Entonces habían acordado encontrarse el viernes. Fernanda explicó que sobre las doce y media terminaba su compromiso de trabajo y que luego podía tomar el metro para estar en Pont Street más o menos a la una, una y media. «Sí, sí, me viene colosal que quedemos directamente en el restaurante, es que he venido para la exposición del Hogar Ideal, ¿sabes?, no te puedes imaginar lo que me aburre, hace dos días que no hablo más que de cacerolas, pero qué le vamos a hacer, chico, así es mi vida, desde que me dedico a esto de ser empleada de hogar…».
No le había resultado fácil a Molinet entender ciertas ironías de Fernanda. Él visitaba España muy rara vez, de hecho hacía años que no iba, y los veraneos infantiles en San Sebastián en casa de sus parientes maternos eran un recuerdo remoto no sólo en el tiempo, también en los afectos. Por otro lado, no se consideraba ni español como su madre, ni rioplatense como su padre (tampoco de ninguna otra parte, inconveniente de haber vivido aquí y allá), y por eso hablaba castellano con el despego de los apátridas, aquellos que al haber aprendido diversos idiomas picotean en todos robando frases, adaptando otras hasta inventar un esperanto propio. «Tanto más rico como forma de expresión», se conformaba pensando, porque de todas maneras el dominio de una lengua, si se vive lejos, es causa perdida, los idiomas — como las ciudades, maldita sea— tenían la dudosa virtud de cambiar espectacularmente en poco tiempo. De este modo, los desarraigados como él, aquellos que han aprendido a hablar en el seno de la familia y no en la calle, el trabajo o la escuela, acaban expresándose en una lengua trasnochada, usando giros ya caducos e ignorando otros de nuevo cuño. En resumidas cuentas, cuando hablaba castellano con alguien que no fuera apátrida como él, Molinet tenía la sensación ridícula de hablar como un judío errante separado de Sefarad por siglos de exilio.

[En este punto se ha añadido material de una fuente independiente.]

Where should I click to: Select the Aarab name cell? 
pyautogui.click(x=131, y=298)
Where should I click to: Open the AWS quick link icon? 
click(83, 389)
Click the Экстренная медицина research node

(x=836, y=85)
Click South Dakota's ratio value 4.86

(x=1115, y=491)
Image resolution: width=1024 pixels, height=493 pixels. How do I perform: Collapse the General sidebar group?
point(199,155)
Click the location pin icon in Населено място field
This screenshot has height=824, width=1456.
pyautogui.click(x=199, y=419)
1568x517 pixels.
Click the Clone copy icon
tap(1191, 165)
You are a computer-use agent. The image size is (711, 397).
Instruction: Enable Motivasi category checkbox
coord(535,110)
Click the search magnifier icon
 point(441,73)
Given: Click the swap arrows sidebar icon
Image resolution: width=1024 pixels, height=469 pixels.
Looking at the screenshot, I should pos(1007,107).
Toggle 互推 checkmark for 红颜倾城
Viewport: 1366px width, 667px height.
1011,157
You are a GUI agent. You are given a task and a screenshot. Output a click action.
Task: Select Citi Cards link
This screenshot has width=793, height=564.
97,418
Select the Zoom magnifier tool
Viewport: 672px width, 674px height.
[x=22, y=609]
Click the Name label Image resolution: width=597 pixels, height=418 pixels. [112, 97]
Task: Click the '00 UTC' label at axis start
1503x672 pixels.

Aun así, no había tenido mayor dificultad en adivinar, tras la conversación telefónica con su sobrina, que Fernanda pertenecía como él a la ilustre cofradía de los Nuevos Pobres; por lo poco que ella dijo pudo deducir que redondeaba un escuálido presupuesto familiar («Álvaro-marido es arquitecto paisajista, o sea, ya te puedes hacer una idea de cómo nos está sentando la crisis…») con la ayuda de una empresita de catering. («Hablando en plata, corazón, soy lo que se dice una chacha de lujo», le había dicho ella a modo de explicación. «Lo mismo te organizo un cóctel para doscientos que una merienda de señoras con sandwichitos de pepino y té de mango, o sea, figúrate qué plan»).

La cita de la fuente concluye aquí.